ABOUT THIS TASK:
Output range, inclusive: from the line containing "Task: Show hidden system tray icons chevron" to the line containing "This screenshot has width=588, height=331.". Restate those lines from the data below word for word and only those.

THE DATA:

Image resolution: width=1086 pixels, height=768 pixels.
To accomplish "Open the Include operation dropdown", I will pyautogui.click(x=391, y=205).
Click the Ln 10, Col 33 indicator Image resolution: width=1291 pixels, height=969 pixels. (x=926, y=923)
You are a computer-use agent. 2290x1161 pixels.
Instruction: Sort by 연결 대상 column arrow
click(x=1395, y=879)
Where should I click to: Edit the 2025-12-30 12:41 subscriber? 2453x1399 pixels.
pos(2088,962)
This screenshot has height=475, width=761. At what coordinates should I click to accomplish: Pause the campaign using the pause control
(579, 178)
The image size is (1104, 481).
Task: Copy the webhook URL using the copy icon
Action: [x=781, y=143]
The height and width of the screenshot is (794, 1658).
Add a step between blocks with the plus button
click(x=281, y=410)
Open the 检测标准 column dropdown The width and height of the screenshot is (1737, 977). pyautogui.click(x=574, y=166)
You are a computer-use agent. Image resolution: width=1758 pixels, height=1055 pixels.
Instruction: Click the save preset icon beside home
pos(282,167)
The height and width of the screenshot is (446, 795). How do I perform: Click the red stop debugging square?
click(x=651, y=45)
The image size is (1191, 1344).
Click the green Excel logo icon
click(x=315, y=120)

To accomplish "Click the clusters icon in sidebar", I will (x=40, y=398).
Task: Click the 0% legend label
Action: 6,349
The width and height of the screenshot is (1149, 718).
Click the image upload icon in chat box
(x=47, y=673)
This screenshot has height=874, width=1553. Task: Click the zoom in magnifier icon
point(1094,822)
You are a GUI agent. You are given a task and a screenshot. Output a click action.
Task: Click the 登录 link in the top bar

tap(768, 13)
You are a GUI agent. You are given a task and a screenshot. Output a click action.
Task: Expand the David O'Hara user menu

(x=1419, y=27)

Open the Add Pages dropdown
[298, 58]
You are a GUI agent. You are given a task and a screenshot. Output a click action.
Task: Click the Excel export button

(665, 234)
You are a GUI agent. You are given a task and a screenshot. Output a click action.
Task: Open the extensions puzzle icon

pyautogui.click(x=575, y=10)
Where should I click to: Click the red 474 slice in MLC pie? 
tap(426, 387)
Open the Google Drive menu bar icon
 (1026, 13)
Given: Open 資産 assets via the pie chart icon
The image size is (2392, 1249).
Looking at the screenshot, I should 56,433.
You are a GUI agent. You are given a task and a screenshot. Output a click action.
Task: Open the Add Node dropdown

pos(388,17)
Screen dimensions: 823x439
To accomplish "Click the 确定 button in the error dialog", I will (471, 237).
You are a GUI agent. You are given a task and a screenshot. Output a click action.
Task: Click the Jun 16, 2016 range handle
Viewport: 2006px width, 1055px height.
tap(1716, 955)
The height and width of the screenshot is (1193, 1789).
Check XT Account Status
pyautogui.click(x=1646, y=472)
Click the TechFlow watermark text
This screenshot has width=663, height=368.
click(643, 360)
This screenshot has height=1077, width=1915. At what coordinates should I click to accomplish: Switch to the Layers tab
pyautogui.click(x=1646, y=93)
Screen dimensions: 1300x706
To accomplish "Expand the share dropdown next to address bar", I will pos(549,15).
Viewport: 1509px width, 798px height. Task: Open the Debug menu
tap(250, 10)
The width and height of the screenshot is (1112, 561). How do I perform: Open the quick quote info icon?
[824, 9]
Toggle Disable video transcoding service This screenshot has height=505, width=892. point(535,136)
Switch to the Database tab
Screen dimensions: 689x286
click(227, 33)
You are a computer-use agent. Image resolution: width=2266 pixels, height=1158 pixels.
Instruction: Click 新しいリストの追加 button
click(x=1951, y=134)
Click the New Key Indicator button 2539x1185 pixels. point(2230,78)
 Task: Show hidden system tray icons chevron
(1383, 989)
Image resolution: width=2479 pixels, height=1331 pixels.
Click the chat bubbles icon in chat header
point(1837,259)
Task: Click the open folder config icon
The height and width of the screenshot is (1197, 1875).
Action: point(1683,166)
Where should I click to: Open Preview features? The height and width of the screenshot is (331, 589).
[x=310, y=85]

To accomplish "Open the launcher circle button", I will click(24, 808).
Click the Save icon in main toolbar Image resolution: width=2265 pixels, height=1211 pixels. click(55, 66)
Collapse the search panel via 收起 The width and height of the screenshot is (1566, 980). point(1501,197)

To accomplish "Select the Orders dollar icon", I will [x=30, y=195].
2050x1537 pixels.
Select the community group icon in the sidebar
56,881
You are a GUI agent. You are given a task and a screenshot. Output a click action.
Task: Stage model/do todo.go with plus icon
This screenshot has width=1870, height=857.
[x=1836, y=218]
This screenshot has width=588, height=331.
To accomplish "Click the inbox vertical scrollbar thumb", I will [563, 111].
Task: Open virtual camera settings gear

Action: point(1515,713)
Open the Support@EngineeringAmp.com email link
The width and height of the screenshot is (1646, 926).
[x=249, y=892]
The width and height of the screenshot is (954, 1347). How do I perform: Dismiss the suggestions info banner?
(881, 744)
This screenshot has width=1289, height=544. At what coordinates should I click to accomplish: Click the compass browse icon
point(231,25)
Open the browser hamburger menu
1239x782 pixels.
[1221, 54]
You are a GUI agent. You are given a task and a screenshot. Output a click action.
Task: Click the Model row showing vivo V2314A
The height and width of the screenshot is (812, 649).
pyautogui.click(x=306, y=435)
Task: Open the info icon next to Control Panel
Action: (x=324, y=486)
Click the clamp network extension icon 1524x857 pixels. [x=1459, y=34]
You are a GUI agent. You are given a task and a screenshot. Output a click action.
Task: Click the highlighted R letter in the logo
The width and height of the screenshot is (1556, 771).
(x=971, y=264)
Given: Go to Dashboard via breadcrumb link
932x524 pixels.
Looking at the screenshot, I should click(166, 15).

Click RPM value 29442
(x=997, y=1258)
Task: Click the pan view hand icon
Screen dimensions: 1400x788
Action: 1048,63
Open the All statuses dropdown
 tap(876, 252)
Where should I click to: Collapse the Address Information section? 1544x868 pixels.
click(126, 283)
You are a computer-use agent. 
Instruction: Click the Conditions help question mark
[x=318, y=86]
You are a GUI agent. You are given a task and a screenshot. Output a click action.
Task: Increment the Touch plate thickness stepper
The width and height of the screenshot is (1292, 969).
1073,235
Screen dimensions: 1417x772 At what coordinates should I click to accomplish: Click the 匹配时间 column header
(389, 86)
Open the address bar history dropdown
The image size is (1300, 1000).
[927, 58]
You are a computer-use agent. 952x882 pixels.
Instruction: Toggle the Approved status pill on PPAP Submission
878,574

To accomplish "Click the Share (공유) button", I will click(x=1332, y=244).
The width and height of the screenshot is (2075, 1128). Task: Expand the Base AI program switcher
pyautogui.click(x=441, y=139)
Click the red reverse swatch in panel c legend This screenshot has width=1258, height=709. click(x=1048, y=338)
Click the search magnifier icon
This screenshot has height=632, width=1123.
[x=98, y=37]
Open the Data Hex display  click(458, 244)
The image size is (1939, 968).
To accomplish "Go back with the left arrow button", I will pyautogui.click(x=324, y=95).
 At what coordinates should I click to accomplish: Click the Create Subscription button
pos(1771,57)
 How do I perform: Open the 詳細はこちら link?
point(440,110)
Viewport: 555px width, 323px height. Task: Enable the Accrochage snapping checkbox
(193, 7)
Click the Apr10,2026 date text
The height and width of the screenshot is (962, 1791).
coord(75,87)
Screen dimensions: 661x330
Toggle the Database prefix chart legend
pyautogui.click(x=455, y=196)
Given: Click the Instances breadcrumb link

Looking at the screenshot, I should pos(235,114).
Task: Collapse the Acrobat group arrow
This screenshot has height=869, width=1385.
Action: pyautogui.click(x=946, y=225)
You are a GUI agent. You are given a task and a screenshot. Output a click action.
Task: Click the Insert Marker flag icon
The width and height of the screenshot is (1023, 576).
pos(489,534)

RESPONSE TO THIS TASK:
 Task: Show hidden system tray icons chevron
(1383, 989)
Image resolution: width=2479 pixels, height=1331 pixels.
Click the chat bubbles icon in chat header
point(1837,259)
Task: Click the open folder config icon
The height and width of the screenshot is (1197, 1875).
Action: point(1683,166)
Where should I click to: Open Preview features? The height and width of the screenshot is (331, 589).
[x=310, y=85]

To accomplish "Open the launcher circle button", I will click(24, 808).
Click the Save icon in main toolbar Image resolution: width=2265 pixels, height=1211 pixels. click(55, 66)
Collapse the search panel via 收起 The width and height of the screenshot is (1566, 980). point(1501,197)

To accomplish "Select the Orders dollar icon", I will [x=30, y=195].
2050x1537 pixels.
Select the community group icon in the sidebar
56,881
You are a GUI agent. You are given a task and a screenshot. Output a click action.
Task: Stage model/do todo.go with plus icon
This screenshot has width=1870, height=857.
[x=1836, y=218]
This screenshot has width=588, height=331.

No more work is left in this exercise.